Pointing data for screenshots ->
········
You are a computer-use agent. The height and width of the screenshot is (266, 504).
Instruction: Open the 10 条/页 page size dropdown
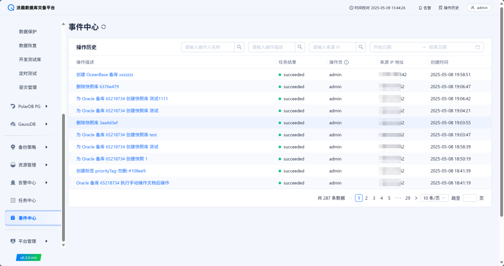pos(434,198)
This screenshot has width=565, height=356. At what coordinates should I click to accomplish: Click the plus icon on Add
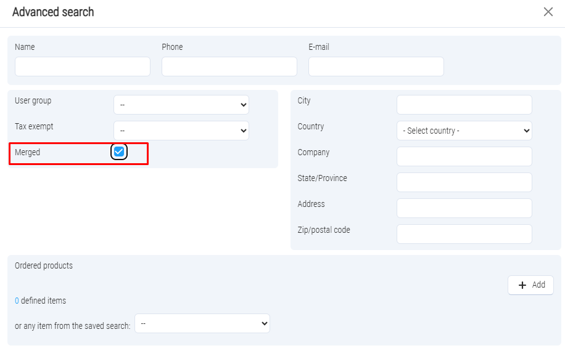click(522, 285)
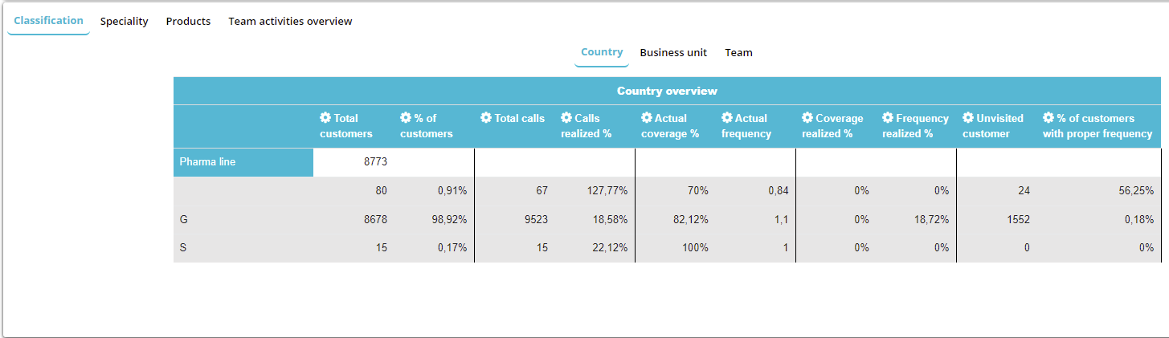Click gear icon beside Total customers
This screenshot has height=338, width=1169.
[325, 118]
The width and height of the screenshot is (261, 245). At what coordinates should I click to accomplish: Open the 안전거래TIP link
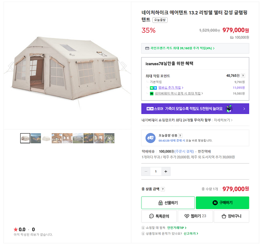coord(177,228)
········
Instructions for the task -> Swap "coordinates" for "position" in the lines from the one with "This screenshot has width=565, height=356." through the end of the records, and keep everything else unchanged. Give back only those lines, without the pictures.

Response ->
This screenshot has width=565, height=356. At what position should I click to accomplish: Click the plus icon on Add
click(522, 285)
Click gear icon beside Total customers
This screenshot has height=338, width=1169.
[325, 118]
The width and height of the screenshot is (261, 245). At what position should I click to accomplish: Open the 안전거래TIP link
coord(177,228)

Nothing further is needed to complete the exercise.